• [TEXT EXTRACT]:
---*---
Item 2. Acquisition or Disposition of Assets.

     Effective August 31, 1999, SUPERVALU INC. ("SUPERVALU") acquired all of the
outstanding common stock of Richfood Holdings, Inc. ("Richfood"). The
acquisition was consummated pursuant to an Agreement and Plan of Merger, dated
as of June 9, 1999, among Richfood, SUPERVALU and a wholly-owned subsidiary of
SUPERVALU, providing for the merger of Richfood with and into the subsidiary of
SUPERVALU (the "Merger"). The Merger has been accounted for as a purchase.

     As consideration for the Merger, SUPERVALU paid $443 million in cash and
issued approximately 19.7 million shares of SUPERVALU common stock with a market
value of approximately $443 million. For shareholders receiving stock
consideration in the Merger, the conversion ratio was .8239 shares of SUPERVALU
common stock for each Richfood share. SUPERVALU also assumed $685 million of
Richfood debt, of which approximately $394 million was repaid by SUPERVALU after
the closing. To finance the acquisition and repay the Richfood debt, SUPERVALU
used cash, a portion of the proceeds from the issuance of $350 million of 7 7/8%
10-year notes in August 1999 and proceeds from the issuance of commercial paper
(supported by a new $300 million 364-day credit facility). The new credit
facility is in addition to SUPERVALU's existing $400 million credit facility.
---*---
• [DATA ENTRIES]:

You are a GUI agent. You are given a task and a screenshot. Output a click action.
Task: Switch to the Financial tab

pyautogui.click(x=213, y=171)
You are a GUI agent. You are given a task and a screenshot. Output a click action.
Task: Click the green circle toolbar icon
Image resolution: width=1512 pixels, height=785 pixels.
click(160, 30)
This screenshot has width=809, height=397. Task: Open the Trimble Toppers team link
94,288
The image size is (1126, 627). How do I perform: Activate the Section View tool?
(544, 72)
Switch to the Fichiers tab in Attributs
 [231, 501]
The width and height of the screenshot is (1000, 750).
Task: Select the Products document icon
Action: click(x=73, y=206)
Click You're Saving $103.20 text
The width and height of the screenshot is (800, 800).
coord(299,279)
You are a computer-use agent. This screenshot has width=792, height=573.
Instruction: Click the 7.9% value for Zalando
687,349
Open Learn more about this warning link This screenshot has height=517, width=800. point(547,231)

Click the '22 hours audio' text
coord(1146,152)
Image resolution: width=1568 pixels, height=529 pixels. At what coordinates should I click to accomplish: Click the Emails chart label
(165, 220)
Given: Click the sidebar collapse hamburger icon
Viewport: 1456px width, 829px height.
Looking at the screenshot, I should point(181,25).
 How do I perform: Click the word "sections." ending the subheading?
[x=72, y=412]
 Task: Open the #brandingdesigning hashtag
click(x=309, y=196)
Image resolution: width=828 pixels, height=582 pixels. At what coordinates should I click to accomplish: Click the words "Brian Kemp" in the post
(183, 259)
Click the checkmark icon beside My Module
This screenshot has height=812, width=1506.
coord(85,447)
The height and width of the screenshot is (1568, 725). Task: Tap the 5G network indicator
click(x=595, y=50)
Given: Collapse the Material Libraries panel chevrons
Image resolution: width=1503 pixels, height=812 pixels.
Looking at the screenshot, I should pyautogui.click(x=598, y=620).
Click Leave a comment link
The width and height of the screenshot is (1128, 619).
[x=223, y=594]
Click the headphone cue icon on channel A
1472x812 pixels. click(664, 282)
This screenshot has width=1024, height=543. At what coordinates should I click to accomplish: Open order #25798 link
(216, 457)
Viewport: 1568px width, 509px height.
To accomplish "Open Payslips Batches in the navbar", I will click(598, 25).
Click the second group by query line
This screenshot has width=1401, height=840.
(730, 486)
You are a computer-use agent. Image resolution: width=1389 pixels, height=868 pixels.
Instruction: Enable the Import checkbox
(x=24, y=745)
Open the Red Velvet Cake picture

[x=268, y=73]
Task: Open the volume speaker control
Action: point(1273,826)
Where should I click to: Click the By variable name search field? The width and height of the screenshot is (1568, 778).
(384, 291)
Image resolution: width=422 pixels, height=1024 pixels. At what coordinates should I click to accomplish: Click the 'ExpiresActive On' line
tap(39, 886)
---*---
• [GIVEN EXERCISE 1]: Reproduce part of the Richfood acquisition filing word for word: begin at the words "Effective August 31, 1999, SUPERVALU" and stop after the words "as a purchase.".
• [GIVEN EXERCISE 2]: According to the Richfood acquisition filing, what conversion ratio applied to shareholders who received SUPERVALU stock in the Merger?
• [GIVEN EXERCISE 3]: Can you continue the Richfood acquisition filing from the point where it stops?
The material comes from a source separate from the Richfood acquisition filing.

• [FINAL ANSWER 1]:
Effective August 31, 1999, SUPERVALU INC. ("SUPERVALU") acquired all of the
outstanding common stock of Richfood Holdings, Inc. ("Richfood"). The
acquisition was consummated pursuant to an Agreement and Plan of Merger, dated
as of June 9, 1999, among Richfood, SUPERVALU and a wholly-owned subsidiary of
SUPERVALU, providing for the merger of Richfood with and into the subsidiary of
SUPERVALU (the "Merger"). The Merger has been accounted for as a purchase.

• [FINAL ANSWER 2]: .8239 shares of SUPERVALU common stock for each Richfood share.

• [FINAL ANSWER 3]:
Item 7. Financial Statements and Exhibits.

          (a) Financial statements of business acquired.

              The audited consolidated financial statements of Richfood as of
          May 1, 1999 and for the fiscal year ended May 1, 1999 are filed as
          Exhibit 99.1 to this report.

          (b) Pro forma financial information.

              The unaudited pro forma condensed combined financial information
          of SUPERVALU reflecting the Richfood acquisition was previously filed
          in SUPERVALU's Current Report on Form 8-K on July 21, 1999.

          (c) Exhibits.

               23   Consent of Ernst & Young LLP

               99.1 Audited Consolidated Financial Statements of Richfood as of
                    May 1, 1999 and for the fiscal year ended May 1, 1999.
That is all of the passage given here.